THE WITCH (2015)

Pour son premier long-métrage, Robert Eggers nous offre un récit d'épouvante qui s'inscrit dans un cadre historique extrêmement réaliste

THE WITCH

2015 – USA

Réalisé par Robert Eggers

Avec Anya Taylor-Joy, Ralph Ineson, Kate Dickie, Harvey Scrimshaw, Ellie Grainger, Lucas Dawson, Bathsheba Garnett

THEMA SORCELLERIE ET MAGIE

Ancien directeur artistique pour le cinéma et le théâtre, metteur en scène de plusieurs pièces, auteur d’une poignée de courts-métrages audacieux, Robert Eggers a décidé d’aborder son premier film sous un angle surprenant, le définissant lui-même comme « un cauchemar puritain ». Dans la Nouvelle-Angleterre du dix-septième siècle, William et Katherine, un couple dévot à la pratique religieuse stricte, décident de s’établir à la limite de la civilisation, menant une vie austère et pieuse avec leurs cinq enfants en cultivant leur petit lopin de terre au milieu d’une forêt sauvage et isolée. Soudain, leur nouveau-né disparaît dans les bois, prélude à un cauchemar qui s’immisce sournoisement au sein de la cellule familiale pour la détruire de l’intérieur…

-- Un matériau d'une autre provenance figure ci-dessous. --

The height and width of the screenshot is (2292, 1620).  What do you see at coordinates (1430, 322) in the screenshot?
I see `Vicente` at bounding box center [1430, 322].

La première chose qui frappe, dans The Witch, est la rigueur de sa reconstitution historique. Ce degré d’authenticité et de vérisme est le fruit de quatre ans de recherches intensives, au cours desquelles le cinéaste étudia les livres de prière, les courriers et les documents religieux, les méthodes agricoles, les vêtements et les outils fermiers du 17ème siècle. Poussant la minutie à l’extrême, Eggers demanda à son compositeur Mark Korven d’utiliser des instruments d’époque pour la musique du film, et à son directeur de la photographie Jarin Blaschke de privilégier les lumières naturelles. Un tel degré de perfectionnisme permet à The Witch de bénéficier d’un remarquable réalisme. Du coup, lorsque le surnaturel y fait irruption, son impact s’en retrouve décuplé. Le point de rupture entre le réel et le fantastique crée un malaise intense dans la mesure où le spectateur y croit immédiatement et sans entrave.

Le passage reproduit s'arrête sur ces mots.